* [Exercise instructions]: Each line of the listing below should be restated word for word.

* [Dataset]:

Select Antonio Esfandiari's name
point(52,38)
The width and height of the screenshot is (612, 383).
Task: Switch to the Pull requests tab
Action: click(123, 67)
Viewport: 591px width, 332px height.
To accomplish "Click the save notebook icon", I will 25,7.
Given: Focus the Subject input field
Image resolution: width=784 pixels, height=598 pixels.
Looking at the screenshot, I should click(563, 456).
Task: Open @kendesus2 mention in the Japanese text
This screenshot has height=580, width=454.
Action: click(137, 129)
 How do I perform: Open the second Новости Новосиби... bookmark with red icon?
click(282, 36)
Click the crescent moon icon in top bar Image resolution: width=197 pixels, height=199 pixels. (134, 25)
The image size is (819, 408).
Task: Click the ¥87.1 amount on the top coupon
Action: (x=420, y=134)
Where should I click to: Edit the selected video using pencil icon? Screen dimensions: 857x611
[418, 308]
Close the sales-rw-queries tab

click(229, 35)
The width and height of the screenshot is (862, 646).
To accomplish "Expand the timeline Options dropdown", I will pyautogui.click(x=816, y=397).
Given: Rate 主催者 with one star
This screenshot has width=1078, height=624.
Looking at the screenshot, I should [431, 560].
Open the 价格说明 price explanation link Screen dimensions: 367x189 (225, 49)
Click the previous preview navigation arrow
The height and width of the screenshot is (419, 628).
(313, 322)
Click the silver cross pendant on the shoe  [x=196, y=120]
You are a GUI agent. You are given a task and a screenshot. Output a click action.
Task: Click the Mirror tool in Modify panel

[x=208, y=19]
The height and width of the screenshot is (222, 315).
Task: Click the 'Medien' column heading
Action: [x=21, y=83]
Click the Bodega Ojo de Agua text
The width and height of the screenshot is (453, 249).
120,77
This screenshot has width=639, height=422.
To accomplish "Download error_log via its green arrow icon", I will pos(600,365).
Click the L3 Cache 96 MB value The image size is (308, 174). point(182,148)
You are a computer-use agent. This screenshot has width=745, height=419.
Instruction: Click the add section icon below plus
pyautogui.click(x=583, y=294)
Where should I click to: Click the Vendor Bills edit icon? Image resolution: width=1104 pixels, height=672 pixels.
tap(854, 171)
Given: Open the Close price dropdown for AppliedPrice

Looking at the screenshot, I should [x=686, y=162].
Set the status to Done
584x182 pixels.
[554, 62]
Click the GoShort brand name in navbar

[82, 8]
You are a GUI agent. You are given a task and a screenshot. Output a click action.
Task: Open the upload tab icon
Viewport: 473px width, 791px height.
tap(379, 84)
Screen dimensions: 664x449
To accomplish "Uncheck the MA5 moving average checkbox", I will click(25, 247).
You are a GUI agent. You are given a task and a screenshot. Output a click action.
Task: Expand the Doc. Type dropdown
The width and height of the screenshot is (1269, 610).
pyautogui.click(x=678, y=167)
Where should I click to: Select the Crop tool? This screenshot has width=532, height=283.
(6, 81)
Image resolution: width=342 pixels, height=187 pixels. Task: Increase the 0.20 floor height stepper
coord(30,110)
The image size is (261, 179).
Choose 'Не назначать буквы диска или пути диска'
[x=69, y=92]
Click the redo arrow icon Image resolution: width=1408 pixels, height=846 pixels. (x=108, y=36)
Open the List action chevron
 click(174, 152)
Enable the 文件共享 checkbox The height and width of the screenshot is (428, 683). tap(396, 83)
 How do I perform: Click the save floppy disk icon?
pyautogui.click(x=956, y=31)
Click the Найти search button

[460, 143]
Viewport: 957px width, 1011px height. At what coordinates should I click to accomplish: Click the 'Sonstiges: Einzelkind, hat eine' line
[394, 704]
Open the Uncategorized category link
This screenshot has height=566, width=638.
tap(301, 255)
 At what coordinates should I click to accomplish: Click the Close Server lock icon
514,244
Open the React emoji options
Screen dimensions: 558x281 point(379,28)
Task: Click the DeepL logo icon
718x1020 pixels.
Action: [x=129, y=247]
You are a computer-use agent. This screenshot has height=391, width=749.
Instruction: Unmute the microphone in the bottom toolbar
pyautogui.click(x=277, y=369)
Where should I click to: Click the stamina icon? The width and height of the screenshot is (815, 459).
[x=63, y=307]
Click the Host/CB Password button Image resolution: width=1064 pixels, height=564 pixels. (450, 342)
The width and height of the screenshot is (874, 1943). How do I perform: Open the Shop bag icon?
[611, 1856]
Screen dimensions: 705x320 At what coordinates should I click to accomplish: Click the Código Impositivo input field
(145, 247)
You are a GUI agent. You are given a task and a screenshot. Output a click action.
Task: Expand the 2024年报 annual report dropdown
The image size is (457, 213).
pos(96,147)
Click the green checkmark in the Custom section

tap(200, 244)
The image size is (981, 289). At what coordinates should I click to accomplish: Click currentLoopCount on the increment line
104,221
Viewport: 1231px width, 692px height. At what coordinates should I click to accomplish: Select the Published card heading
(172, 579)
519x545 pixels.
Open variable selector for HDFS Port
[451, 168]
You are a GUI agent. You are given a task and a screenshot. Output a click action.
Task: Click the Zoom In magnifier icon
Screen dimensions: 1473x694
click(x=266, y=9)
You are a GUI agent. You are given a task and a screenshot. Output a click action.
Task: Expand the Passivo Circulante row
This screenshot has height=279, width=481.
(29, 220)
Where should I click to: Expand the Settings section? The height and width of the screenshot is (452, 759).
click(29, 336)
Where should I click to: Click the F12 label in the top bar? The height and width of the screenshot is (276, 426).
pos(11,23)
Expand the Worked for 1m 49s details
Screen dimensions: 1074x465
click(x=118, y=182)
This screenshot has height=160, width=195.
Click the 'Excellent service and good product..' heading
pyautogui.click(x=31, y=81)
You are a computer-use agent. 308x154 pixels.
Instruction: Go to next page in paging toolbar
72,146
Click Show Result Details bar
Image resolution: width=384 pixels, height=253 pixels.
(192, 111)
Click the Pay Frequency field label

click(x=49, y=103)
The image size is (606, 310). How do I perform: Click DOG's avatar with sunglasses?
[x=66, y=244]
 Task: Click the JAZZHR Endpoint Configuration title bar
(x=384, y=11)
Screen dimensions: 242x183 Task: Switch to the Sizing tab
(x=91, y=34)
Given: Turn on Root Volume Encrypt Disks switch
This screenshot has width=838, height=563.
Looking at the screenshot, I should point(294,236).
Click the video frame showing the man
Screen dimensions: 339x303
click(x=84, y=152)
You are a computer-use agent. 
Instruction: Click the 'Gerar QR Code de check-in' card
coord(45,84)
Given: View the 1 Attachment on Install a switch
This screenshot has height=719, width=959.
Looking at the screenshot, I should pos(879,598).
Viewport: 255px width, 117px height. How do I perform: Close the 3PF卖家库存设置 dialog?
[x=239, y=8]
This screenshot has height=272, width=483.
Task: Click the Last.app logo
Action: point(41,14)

* [Answer to the exercise]:
Select Antonio Esfandiari's name
point(52,38)
The width and height of the screenshot is (612, 383).
Task: Switch to the Pull requests tab
Action: click(123, 67)
Viewport: 591px width, 332px height.
To accomplish "Click the save notebook icon", I will 25,7.
Given: Focus the Subject input field
Image resolution: width=784 pixels, height=598 pixels.
Looking at the screenshot, I should click(563, 456).
Task: Open @kendesus2 mention in the Japanese text
This screenshot has height=580, width=454.
Action: click(137, 129)
 How do I perform: Open the second Новости Новосиби... bookmark with red icon?
click(282, 36)
Click the crescent moon icon in top bar Image resolution: width=197 pixels, height=199 pixels. (134, 25)
The image size is (819, 408).
Task: Click the ¥87.1 amount on the top coupon
Action: (x=420, y=134)
Where should I click to: Edit the selected video using pencil icon? Screen dimensions: 857x611
[418, 308]
Close the sales-rw-queries tab

click(229, 35)
The width and height of the screenshot is (862, 646).
To accomplish "Expand the timeline Options dropdown", I will pyautogui.click(x=816, y=397).
Given: Rate 主催者 with one star
This screenshot has width=1078, height=624.
Looking at the screenshot, I should [431, 560].
Open the 价格说明 price explanation link Screen dimensions: 367x189 (225, 49)
Click the previous preview navigation arrow
The height and width of the screenshot is (419, 628).
(313, 322)
Click the silver cross pendant on the shoe  [x=196, y=120]
You are a GUI agent. You are given a task and a screenshot. Output a click action.
Task: Click the Mirror tool in Modify panel

[x=208, y=19]
The height and width of the screenshot is (222, 315).
Task: Click the 'Medien' column heading
Action: [x=21, y=83]
Click the Bodega Ojo de Agua text
The width and height of the screenshot is (453, 249).
120,77
This screenshot has width=639, height=422.
To accomplish "Download error_log via its green arrow icon", I will pos(600,365).
Click the L3 Cache 96 MB value The image size is (308, 174). point(182,148)
You are a computer-use agent. This screenshot has width=745, height=419.
Instruction: Click the add section icon below plus
pyautogui.click(x=583, y=294)
Where should I click to: Click the Vendor Bills edit icon? Image resolution: width=1104 pixels, height=672 pixels.
tap(854, 171)
Given: Open the Close price dropdown for AppliedPrice

Looking at the screenshot, I should [x=686, y=162].
Set the status to Done
584x182 pixels.
[554, 62]
Click the GoShort brand name in navbar

[82, 8]
You are a GUI agent. You are given a task and a screenshot. Output a click action.
Task: Open the upload tab icon
Viewport: 473px width, 791px height.
tap(379, 84)
Screen dimensions: 664x449
To accomplish "Uncheck the MA5 moving average checkbox", I will click(25, 247).
You are a GUI agent. You are given a task and a screenshot. Output a click action.
Task: Expand the Doc. Type dropdown
The width and height of the screenshot is (1269, 610).
pyautogui.click(x=678, y=167)
Where should I click to: Select the Crop tool? This screenshot has width=532, height=283.
(6, 81)
Image resolution: width=342 pixels, height=187 pixels. Task: Increase the 0.20 floor height stepper
coord(30,110)
The image size is (261, 179).
Choose 'Не назначать буквы диска или пути диска'
[x=69, y=92]
Click the redo arrow icon Image resolution: width=1408 pixels, height=846 pixels. (x=108, y=36)
Open the List action chevron
 click(174, 152)
Enable the 文件共享 checkbox The height and width of the screenshot is (428, 683). tap(396, 83)
 How do I perform: Click the save floppy disk icon?
pyautogui.click(x=956, y=31)
Click the Найти search button

[460, 143]
Viewport: 957px width, 1011px height. At what coordinates should I click to accomplish: Click the 'Sonstiges: Einzelkind, hat eine' line
[394, 704]
Open the Uncategorized category link
This screenshot has height=566, width=638.
tap(301, 255)
 At what coordinates should I click to accomplish: Click the Close Server lock icon
514,244
Open the React emoji options
Screen dimensions: 558x281 point(379,28)
Task: Click the DeepL logo icon
718x1020 pixels.
Action: [x=129, y=247]
You are a computer-use agent. This screenshot has height=391, width=749.
Instruction: Unmute the microphone in the bottom toolbar
pyautogui.click(x=277, y=369)
Where should I click to: Click the stamina icon? The width and height of the screenshot is (815, 459).
[x=63, y=307]
Click the Host/CB Password button Image resolution: width=1064 pixels, height=564 pixels. (450, 342)
The width and height of the screenshot is (874, 1943). How do I perform: Open the Shop bag icon?
[611, 1856]
Screen dimensions: 705x320 At what coordinates should I click to accomplish: Click the Código Impositivo input field
(145, 247)
You are a GUI agent. You are given a task and a screenshot. Output a click action.
Task: Expand the 2024年报 annual report dropdown
The image size is (457, 213).
pos(96,147)
Click the green checkmark in the Custom section

tap(200, 244)
The image size is (981, 289). At what coordinates should I click to accomplish: Click currentLoopCount on the increment line
104,221
Viewport: 1231px width, 692px height. At what coordinates should I click to accomplish: Select the Published card heading
(172, 579)
519x545 pixels.
Open variable selector for HDFS Port
[451, 168]
You are a GUI agent. You are given a task and a screenshot. Output a click action.
Task: Click the Zoom In magnifier icon
Screen dimensions: 1473x694
click(x=266, y=9)
You are a GUI agent. You are given a task and a screenshot. Output a click action.
Task: Expand the Passivo Circulante row
This screenshot has height=279, width=481.
(29, 220)
Where should I click to: Expand the Settings section? The height and width of the screenshot is (452, 759).
click(29, 336)
Where should I click to: Click the F12 label in the top bar? The height and width of the screenshot is (276, 426).
pos(11,23)
Expand the Worked for 1m 49s details
Screen dimensions: 1074x465
click(x=118, y=182)
This screenshot has height=160, width=195.
Click the 'Excellent service and good product..' heading
pyautogui.click(x=31, y=81)
You are a computer-use agent. 308x154 pixels.
Instruction: Go to next page in paging toolbar
72,146
Click Show Result Details bar
Image resolution: width=384 pixels, height=253 pixels.
(192, 111)
Click the Pay Frequency field label

click(x=49, y=103)
The image size is (606, 310). How do I perform: Click DOG's avatar with sunglasses?
[x=66, y=244]
 Task: Click the JAZZHR Endpoint Configuration title bar
(x=384, y=11)
Screen dimensions: 242x183 Task: Switch to the Sizing tab
(x=91, y=34)
Given: Turn on Root Volume Encrypt Disks switch
This screenshot has width=838, height=563.
Looking at the screenshot, I should point(294,236).
Click the video frame showing the man
Screen dimensions: 339x303
click(x=84, y=152)
You are a computer-use agent. 
Instruction: Click the 'Gerar QR Code de check-in' card
coord(45,84)
Given: View the 1 Attachment on Install a switch
This screenshot has height=719, width=959.
Looking at the screenshot, I should pos(879,598).
Viewport: 255px width, 117px height. How do I perform: Close the 3PF卖家库存设置 dialog?
[x=239, y=8]
This screenshot has height=272, width=483.
Task: Click the Last.app logo
Action: point(41,14)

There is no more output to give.